The protest, marked by cultural expressions such as singing iconic Bengali anthems and the blowing of conch shells, resembled a vibrant street festival, reflecting the deep-rooted political defiance of the TMC and its supporters.

Kolkata: West Bengal Chief Minister Mamata Banerjee on Friday led a massive protest march in south Kolkata against the Enforcement Directorate's searches linked to political consultancy firm I-PAC, as her TMC mounted a show of street strength ahead of the 2026 assembly polls.

Escalating her confrontation with the Centre, Banerjee chose the streets as her political battleground, turning the ED action into a rallying point prior to the high-stakes elections.
As she walked from the 8B Bus Stand area towards Hazra More, the TMC supremo was flanked by senior ministers, MPs, MLAs and party functionaries, with sloganeering crowds accusing the BJP-led Centre of "misusing central agencies for political vendetta."
The mega rally came a day after Banerjee's dramatic appearance at I-PAC chief Pratik Jain's Loudon Street residence during an ED raid, an episode that has since escalated into a full-blown Centre-state confrontation.

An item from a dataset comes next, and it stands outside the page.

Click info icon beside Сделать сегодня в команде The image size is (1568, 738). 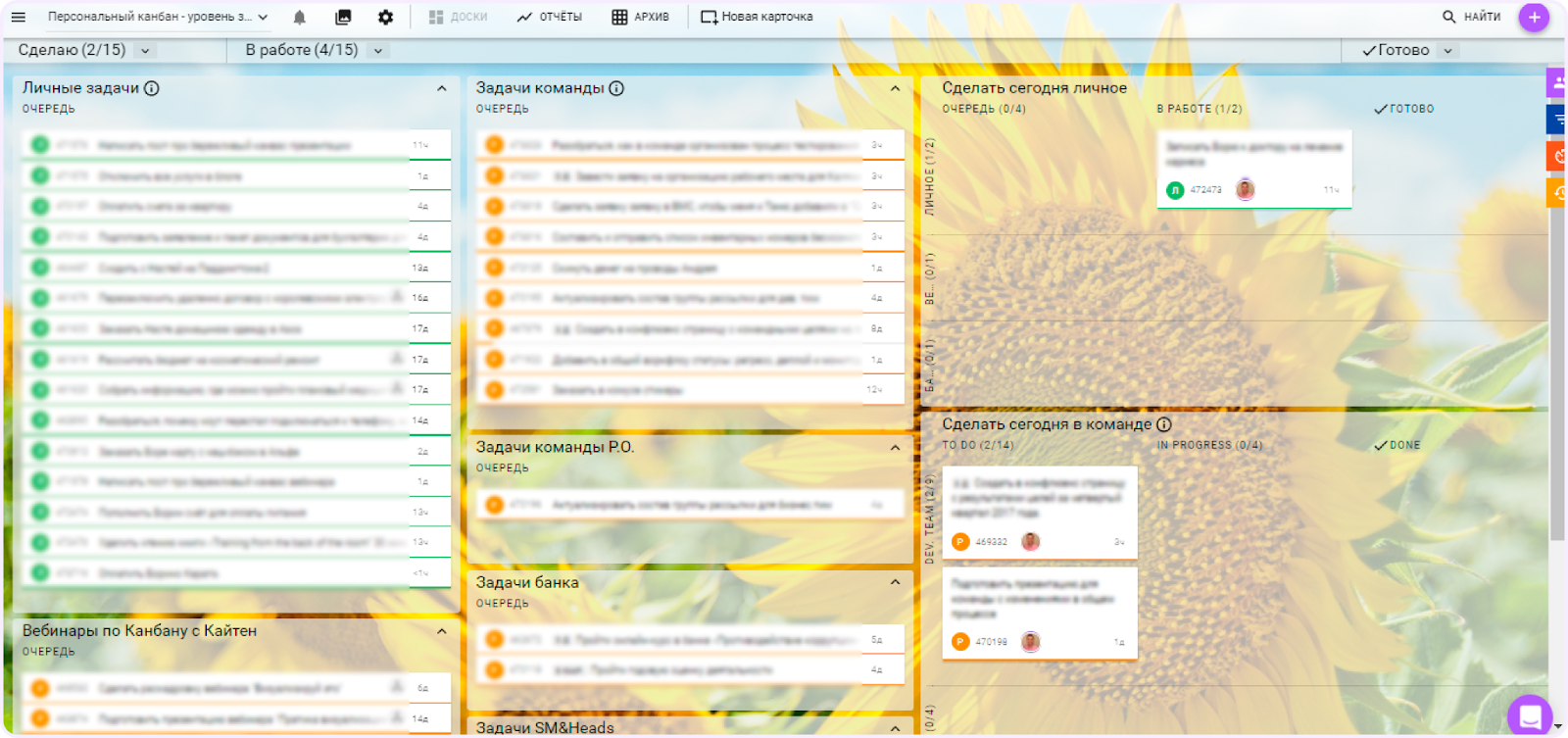point(1164,424)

The march, however, unfolded with a cultural credence unmistakably Bengali.
Party workers lustily sang Pratul Mukhopadhyay's iconic anthem 'Ami Banglay Gaan Gai', while women blew conch shells, lending the protest the texture of a street festival layered with political defiance.

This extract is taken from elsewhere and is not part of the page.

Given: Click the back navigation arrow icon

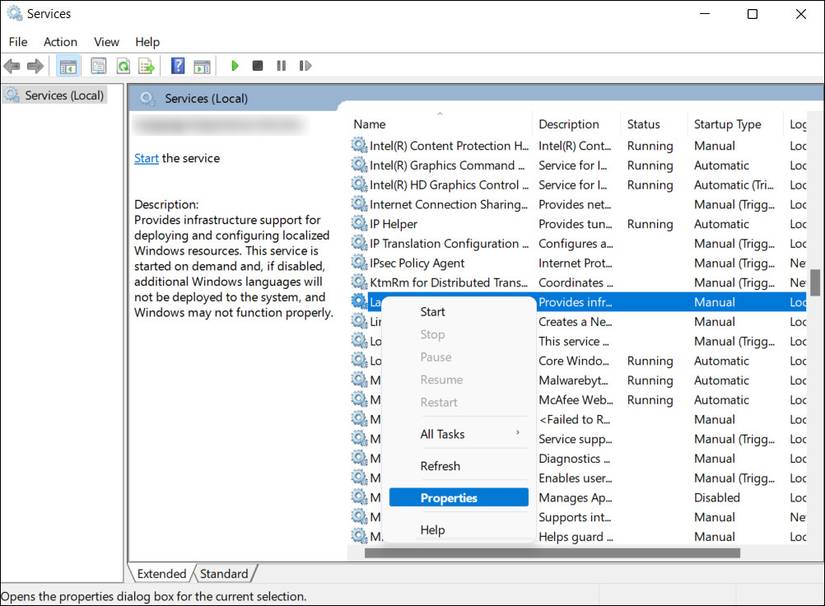Looking at the screenshot, I should pos(12,66).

Clad in her trademark white cotton sari, shawl and slippers, Banerjee walked steadily at the head of the procession, occasionally pausing to wave at onlookers lining both sides of the road, many of them filming the moment on their phones.
Adding both star power and organisational heft to the rally were actor-politicians Dev, a sitting Lok Sabha MP, and Soham Chakraborty, along with other familiar faces from the Bengali film and television industry, who now double as party representatives. Their presence drew cheers and whistles, blurring the line between cinema and politics that the TMC has increasingly embraced.
TMC leaders said the march was the first in a series of statewide agitations planned by the party, signalling that Banerjee intends to take the political battle out of conference rooms and courtrooms and back onto the streets a terrain she knows best, and where her politics, steeped in spectacle and symbolism, finds its most potent expression.